Unpublished Op-Ed

Mark Kleiman and I wrote this in February 2017, but never had it published. I thought that it might be worth posting at this time.

Some Words of Advice for Federal Employees

Receiving directives inconsistent with good government – if not worse – creates one of the most difficult situations a civil servant can face. As former Justice Department staffers, we have some advice to offer Federal employees when such situations arise, as they seem likely to do often under the current regime.

1.       When told to implement a policy that is counter to statute, regulation, or the stated and authorized goals of the agency, take good notes; such directives rarely come in writing. Then go back to your office and write down your understanding of the recommended policy, making sure you have correctly described what you were told. Then send that account as a memo to your superior.

2.       Whether or not you receive a reply, follow up with a detailed list of issues and concerns, both pro and con, involved with proposed policy or action. Describe them in full context and cite the relevant legislation, executive orders, and constitutional issues. Send that, too, up the chain of command.

3.       You may also be at the receiving end of threats or other problematic situations that are meant to intimidate you. Write a memo to yourself and share it with a trusted friend as soon as possible, to establish a time line.

4.       Do not use your office phone or computer (or cell phone while in the office) for personal reasons, least of all to complain about these situations, as this may open you up to attack. If your agency expects you to be available for phone calls and text messages around the clock, get a cell phone that you use only for official business. You might want to use a text messaging app that encrypts the message, and ask your recipients to do the same.

5. Maintain a contemporaneous, written log on a ruled ledger with a sewn binding, so removal of any page will show. Enter every meeting, call, and significant email on successive lines in ink, leaving no spaces. Fill in any space on the right with a slash, so nothing can be added. Note the date, time, attendees, subject, and conclusions. Absent minutes, no one else will remember what happened a day later, so your record will become dispositive. This approach, laborious though it is, can provide valuable protection for anyone from a GS-1 to a cabinet officer.

6. If you decide to talk to a reporter, get the ground rules clear first. “On background” means you can’t be identified, but your agency can; “deep background” means that even your agency isn’t mentioned.  Any communication to the press about official business not previously cleared by your agency’s public information office will probably put you out of bounds; consider whether you’re willing to take the consequences. If you’re later asked about whether you were the source of a story, either tell the truth (and be prepared to find a new job) or refuse to answer.

There are already reports that White House Chief Strategist Steve Bannon has taken steps to erase the paper trail behind various Executive Orders. All the more reason for career civil servants and the political appointees more loyal to the country than to the ruling cabal to make as much of a record as possible.

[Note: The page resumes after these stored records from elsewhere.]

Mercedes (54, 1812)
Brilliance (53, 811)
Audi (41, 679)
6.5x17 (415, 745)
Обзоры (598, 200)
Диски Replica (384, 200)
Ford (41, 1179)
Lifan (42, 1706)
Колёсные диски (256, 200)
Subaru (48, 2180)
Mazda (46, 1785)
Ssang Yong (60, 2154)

Michael Maltz is Emeritus Professor of Criminal Justice and of Information & Decision Sciences at the University of Illinois at Chicago. He was a research analyst with the National Institute of Law Enforcement and Criminal Justice during the Nixon administration and had to deal with some questionable directives.

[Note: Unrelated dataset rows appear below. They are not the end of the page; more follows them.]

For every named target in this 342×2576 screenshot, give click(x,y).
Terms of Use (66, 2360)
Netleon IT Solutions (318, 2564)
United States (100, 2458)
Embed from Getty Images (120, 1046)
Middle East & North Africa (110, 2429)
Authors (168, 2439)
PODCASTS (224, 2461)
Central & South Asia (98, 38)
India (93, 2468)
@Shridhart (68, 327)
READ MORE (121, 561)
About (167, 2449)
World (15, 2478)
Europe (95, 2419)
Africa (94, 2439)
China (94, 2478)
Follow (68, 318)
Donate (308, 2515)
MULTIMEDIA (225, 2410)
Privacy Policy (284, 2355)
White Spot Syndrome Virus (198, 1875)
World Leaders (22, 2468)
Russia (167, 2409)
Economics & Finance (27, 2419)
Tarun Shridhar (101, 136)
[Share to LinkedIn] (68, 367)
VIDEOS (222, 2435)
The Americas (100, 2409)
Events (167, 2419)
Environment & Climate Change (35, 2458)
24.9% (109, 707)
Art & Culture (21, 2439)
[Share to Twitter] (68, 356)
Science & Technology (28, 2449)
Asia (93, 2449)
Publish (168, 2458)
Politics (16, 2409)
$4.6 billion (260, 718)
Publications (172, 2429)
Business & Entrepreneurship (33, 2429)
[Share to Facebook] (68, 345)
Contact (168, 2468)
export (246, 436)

Mark Kleiman was Professor of Public Policy at the New York University Marron Institute of Urban Management. He served as Director of Policy and Management Analysis for the Criminal Division in the Carter and Reagan Administrations, never receiving an improper order.

Author: Mike Maltz

Michael D. Maltz is Emeritus Professor of Criminal Justice and of Information and Decision Sciences at the University of Illinois at Chicago. He is currently an adjunct professor of sociology at the Ohio State University His formal training is in electrical engineering (BEE, Rensselaer Polytechnic Institute, 1959; MS & PhD Stanford University, 1961, 1963), and he spent seven years in that field. He then joined the National Institute of Law Enforcement and Criminal Justice (now National Institute of Justice), where he became a criminologist of sorts. After three years with NIJ, he spent thirty years at the University of Illinois at Chicago, during which time he was a part-time Visiting Fellow at the US Bureau of Justice Statistics. Maltz is the author of Recidivism, coauthor of Mapping Crime in Its Community Setting, and coeditor of Envisioning Criminology.